#### Directions for this task:
Print out each entry below exactly, please.

#### Supplied records:
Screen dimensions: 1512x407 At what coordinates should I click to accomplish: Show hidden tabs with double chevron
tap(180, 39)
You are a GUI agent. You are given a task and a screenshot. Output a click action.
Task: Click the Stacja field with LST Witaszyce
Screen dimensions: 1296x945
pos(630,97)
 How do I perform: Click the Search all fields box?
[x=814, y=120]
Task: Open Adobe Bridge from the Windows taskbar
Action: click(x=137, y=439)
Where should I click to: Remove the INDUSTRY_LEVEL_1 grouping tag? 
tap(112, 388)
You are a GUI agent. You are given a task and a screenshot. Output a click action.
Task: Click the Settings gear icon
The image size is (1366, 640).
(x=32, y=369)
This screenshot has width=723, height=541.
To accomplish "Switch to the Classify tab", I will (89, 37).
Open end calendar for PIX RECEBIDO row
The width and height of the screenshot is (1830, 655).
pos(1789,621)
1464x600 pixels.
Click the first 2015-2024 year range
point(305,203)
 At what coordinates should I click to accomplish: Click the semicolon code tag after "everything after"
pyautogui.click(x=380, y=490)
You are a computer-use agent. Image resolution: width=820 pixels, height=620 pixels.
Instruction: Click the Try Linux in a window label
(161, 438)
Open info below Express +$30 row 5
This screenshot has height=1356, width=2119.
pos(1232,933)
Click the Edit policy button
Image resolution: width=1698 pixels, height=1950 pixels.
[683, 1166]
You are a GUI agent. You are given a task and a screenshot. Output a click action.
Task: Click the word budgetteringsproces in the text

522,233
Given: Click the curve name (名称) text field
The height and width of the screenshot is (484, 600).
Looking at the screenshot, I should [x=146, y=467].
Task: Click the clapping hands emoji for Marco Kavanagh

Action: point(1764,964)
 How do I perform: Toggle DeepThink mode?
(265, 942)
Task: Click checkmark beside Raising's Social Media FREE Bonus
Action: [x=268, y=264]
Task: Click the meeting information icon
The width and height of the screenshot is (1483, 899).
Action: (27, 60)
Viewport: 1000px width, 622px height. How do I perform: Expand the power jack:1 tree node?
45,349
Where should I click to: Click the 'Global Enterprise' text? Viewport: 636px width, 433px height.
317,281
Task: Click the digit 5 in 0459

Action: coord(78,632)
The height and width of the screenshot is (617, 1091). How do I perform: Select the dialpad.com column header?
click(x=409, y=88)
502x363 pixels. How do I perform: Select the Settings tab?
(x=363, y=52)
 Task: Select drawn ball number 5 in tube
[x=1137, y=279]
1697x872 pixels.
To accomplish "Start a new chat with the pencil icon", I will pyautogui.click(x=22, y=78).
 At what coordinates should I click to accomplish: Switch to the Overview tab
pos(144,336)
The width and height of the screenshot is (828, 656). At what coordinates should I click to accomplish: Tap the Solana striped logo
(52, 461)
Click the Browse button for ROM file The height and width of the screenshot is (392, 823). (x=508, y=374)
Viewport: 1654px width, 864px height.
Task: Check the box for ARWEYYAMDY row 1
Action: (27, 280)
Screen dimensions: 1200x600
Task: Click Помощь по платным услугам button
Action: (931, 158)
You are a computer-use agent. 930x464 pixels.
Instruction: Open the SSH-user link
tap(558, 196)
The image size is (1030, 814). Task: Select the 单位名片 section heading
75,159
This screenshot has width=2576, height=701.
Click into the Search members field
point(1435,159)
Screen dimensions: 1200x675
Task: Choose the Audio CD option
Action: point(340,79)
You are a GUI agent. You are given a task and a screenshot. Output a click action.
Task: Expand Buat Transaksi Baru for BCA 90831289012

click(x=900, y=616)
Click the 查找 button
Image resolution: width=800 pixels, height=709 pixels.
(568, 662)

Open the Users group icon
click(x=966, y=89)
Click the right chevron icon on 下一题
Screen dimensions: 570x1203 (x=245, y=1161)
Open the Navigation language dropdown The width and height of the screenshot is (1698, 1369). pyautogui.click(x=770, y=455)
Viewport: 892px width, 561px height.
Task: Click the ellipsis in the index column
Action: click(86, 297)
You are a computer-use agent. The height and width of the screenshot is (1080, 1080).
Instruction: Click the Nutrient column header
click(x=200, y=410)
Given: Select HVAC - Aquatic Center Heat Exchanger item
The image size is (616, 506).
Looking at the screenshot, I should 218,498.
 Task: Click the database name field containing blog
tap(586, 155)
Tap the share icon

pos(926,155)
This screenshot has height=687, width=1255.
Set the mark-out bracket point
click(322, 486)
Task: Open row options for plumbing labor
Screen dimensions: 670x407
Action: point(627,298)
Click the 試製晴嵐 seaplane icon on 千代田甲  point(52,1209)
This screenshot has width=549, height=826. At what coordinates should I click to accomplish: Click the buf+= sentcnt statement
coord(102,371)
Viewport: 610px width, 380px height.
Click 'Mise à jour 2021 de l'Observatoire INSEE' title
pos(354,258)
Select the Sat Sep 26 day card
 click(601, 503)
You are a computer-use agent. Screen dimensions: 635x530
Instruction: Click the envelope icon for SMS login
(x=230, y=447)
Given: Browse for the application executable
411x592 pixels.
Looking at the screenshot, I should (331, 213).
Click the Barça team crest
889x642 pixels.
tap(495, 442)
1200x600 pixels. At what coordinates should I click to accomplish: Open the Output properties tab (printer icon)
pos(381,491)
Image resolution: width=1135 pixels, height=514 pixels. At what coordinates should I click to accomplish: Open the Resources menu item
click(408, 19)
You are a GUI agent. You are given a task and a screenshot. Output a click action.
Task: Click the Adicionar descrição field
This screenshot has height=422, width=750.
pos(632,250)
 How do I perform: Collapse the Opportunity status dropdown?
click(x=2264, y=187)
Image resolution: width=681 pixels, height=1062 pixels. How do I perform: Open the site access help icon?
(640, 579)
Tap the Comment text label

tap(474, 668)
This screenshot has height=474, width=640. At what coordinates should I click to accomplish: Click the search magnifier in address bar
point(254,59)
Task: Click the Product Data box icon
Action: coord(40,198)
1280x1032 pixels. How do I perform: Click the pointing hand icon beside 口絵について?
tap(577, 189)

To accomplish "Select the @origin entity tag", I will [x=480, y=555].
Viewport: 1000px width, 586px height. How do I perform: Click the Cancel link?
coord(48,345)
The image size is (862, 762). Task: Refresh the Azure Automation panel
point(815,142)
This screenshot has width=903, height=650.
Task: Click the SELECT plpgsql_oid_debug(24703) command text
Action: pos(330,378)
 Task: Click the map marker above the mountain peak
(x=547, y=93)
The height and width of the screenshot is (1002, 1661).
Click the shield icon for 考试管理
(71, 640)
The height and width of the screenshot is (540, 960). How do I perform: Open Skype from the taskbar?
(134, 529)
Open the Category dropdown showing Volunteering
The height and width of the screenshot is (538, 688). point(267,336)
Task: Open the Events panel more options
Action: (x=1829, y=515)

#### Response box:
Screen dimensions: 1512x407 At what coordinates should I click to accomplish: Show hidden tabs with double chevron
tap(180, 39)
You are a GUI agent. You are given a task and a screenshot. Output a click action.
Task: Click the Stacja field with LST Witaszyce
Screen dimensions: 1296x945
pos(630,97)
 How do I perform: Click the Search all fields box?
[x=814, y=120]
Task: Open Adobe Bridge from the Windows taskbar
Action: click(x=137, y=439)
Where should I click to: Remove the INDUSTRY_LEVEL_1 grouping tag? 
tap(112, 388)
You are a GUI agent. You are given a task and a screenshot. Output a click action.
Task: Click the Settings gear icon
The image size is (1366, 640).
(x=32, y=369)
This screenshot has width=723, height=541.
To accomplish "Switch to the Classify tab", I will (89, 37).
Open end calendar for PIX RECEBIDO row
The width and height of the screenshot is (1830, 655).
pos(1789,621)
1464x600 pixels.
Click the first 2015-2024 year range
point(305,203)
 At what coordinates should I click to accomplish: Click the semicolon code tag after "everything after"
pyautogui.click(x=380, y=490)
You are a computer-use agent. Image resolution: width=820 pixels, height=620 pixels.
Instruction: Click the Try Linux in a window label
(161, 438)
Open info below Express +$30 row 5
This screenshot has height=1356, width=2119.
pos(1232,933)
Click the Edit policy button
Image resolution: width=1698 pixels, height=1950 pixels.
[683, 1166]
You are a GUI agent. You are given a task and a screenshot. Output a click action.
Task: Click the word budgetteringsproces in the text

522,233
Given: Click the curve name (名称) text field
The height and width of the screenshot is (484, 600).
Looking at the screenshot, I should [x=146, y=467].
Task: Click the clapping hands emoji for Marco Kavanagh

Action: point(1764,964)
 How do I perform: Toggle DeepThink mode?
(265, 942)
Task: Click checkmark beside Raising's Social Media FREE Bonus
Action: [x=268, y=264]
Task: Click the meeting information icon
The width and height of the screenshot is (1483, 899).
Action: (27, 60)
Viewport: 1000px width, 622px height. How do I perform: Expand the power jack:1 tree node?
45,349
Where should I click to: Click the 'Global Enterprise' text? Viewport: 636px width, 433px height.
317,281
Task: Click the digit 5 in 0459

Action: coord(78,632)
The height and width of the screenshot is (617, 1091). How do I perform: Select the dialpad.com column header?
click(x=409, y=88)
502x363 pixels. How do I perform: Select the Settings tab?
(x=363, y=52)
 Task: Select drawn ball number 5 in tube
[x=1137, y=279]
1697x872 pixels.
To accomplish "Start a new chat with the pencil icon", I will pyautogui.click(x=22, y=78).
 At what coordinates should I click to accomplish: Switch to the Overview tab
pos(144,336)
The width and height of the screenshot is (828, 656). At what coordinates should I click to accomplish: Tap the Solana striped logo
(52, 461)
Click the Browse button for ROM file The height and width of the screenshot is (392, 823). (x=508, y=374)
Viewport: 1654px width, 864px height.
Task: Check the box for ARWEYYAMDY row 1
Action: (27, 280)
Screen dimensions: 1200x600
Task: Click Помощь по платным услугам button
Action: (931, 158)
You are a computer-use agent. 930x464 pixels.
Instruction: Open the SSH-user link
tap(558, 196)
The image size is (1030, 814). Task: Select the 单位名片 section heading
75,159
This screenshot has width=2576, height=701.
Click into the Search members field
point(1435,159)
Screen dimensions: 1200x675
Task: Choose the Audio CD option
Action: point(340,79)
You are a GUI agent. You are given a task and a screenshot. Output a click action.
Task: Expand Buat Transaksi Baru for BCA 90831289012

click(x=900, y=616)
Click the 查找 button
Image resolution: width=800 pixels, height=709 pixels.
(568, 662)

Open the Users group icon
click(x=966, y=89)
Click the right chevron icon on 下一题
Screen dimensions: 570x1203 (x=245, y=1161)
Open the Navigation language dropdown The width and height of the screenshot is (1698, 1369). pyautogui.click(x=770, y=455)
Viewport: 892px width, 561px height.
Task: Click the ellipsis in the index column
Action: click(86, 297)
You are a computer-use agent. The height and width of the screenshot is (1080, 1080).
Instruction: Click the Nutrient column header
click(x=200, y=410)
Given: Select HVAC - Aquatic Center Heat Exchanger item
The image size is (616, 506).
Looking at the screenshot, I should 218,498.
 Task: Click the database name field containing blog
tap(586, 155)
Tap the share icon

pos(926,155)
This screenshot has height=687, width=1255.
Set the mark-out bracket point
click(322, 486)
Task: Open row options for plumbing labor
Screen dimensions: 670x407
Action: point(627,298)
Click the 試製晴嵐 seaplane icon on 千代田甲  point(52,1209)
This screenshot has width=549, height=826. At what coordinates should I click to accomplish: Click the buf+= sentcnt statement
coord(102,371)
Viewport: 610px width, 380px height.
Click 'Mise à jour 2021 de l'Observatoire INSEE' title
pos(354,258)
Select the Sat Sep 26 day card
 click(601, 503)
You are a computer-use agent. Screen dimensions: 635x530
Instruction: Click the envelope icon for SMS login
(x=230, y=447)
Given: Browse for the application executable
411x592 pixels.
Looking at the screenshot, I should (331, 213).
Click the Barça team crest
889x642 pixels.
tap(495, 442)
1200x600 pixels. At what coordinates should I click to accomplish: Open the Output properties tab (printer icon)
pos(381,491)
Image resolution: width=1135 pixels, height=514 pixels. At what coordinates should I click to accomplish: Open the Resources menu item
click(408, 19)
You are a GUI agent. You are given a task and a screenshot. Output a click action.
Task: Click the Adicionar descrição field
This screenshot has height=422, width=750.
pos(632,250)
 How do I perform: Collapse the Opportunity status dropdown?
click(x=2264, y=187)
Image resolution: width=681 pixels, height=1062 pixels. How do I perform: Open the site access help icon?
(640, 579)
Tap the Comment text label

tap(474, 668)
This screenshot has height=474, width=640. At what coordinates should I click to accomplish: Click the search magnifier in address bar
point(254,59)
Task: Click the Product Data box icon
Action: coord(40,198)
1280x1032 pixels. How do I perform: Click the pointing hand icon beside 口絵について?
tap(577, 189)

To accomplish "Select the @origin entity tag", I will [x=480, y=555].
Viewport: 1000px width, 586px height. How do I perform: Click the Cancel link?
coord(48,345)
The image size is (862, 762). Task: Refresh the Azure Automation panel
point(815,142)
This screenshot has width=903, height=650.
Task: Click the SELECT plpgsql_oid_debug(24703) command text
Action: pos(330,378)
 Task: Click the map marker above the mountain peak
(x=547, y=93)
The height and width of the screenshot is (1002, 1661).
Click the shield icon for 考试管理
(71, 640)
The height and width of the screenshot is (540, 960). How do I perform: Open Skype from the taskbar?
(134, 529)
Open the Category dropdown showing Volunteering
The height and width of the screenshot is (538, 688). point(267,336)
Task: Open the Events panel more options
Action: (x=1829, y=515)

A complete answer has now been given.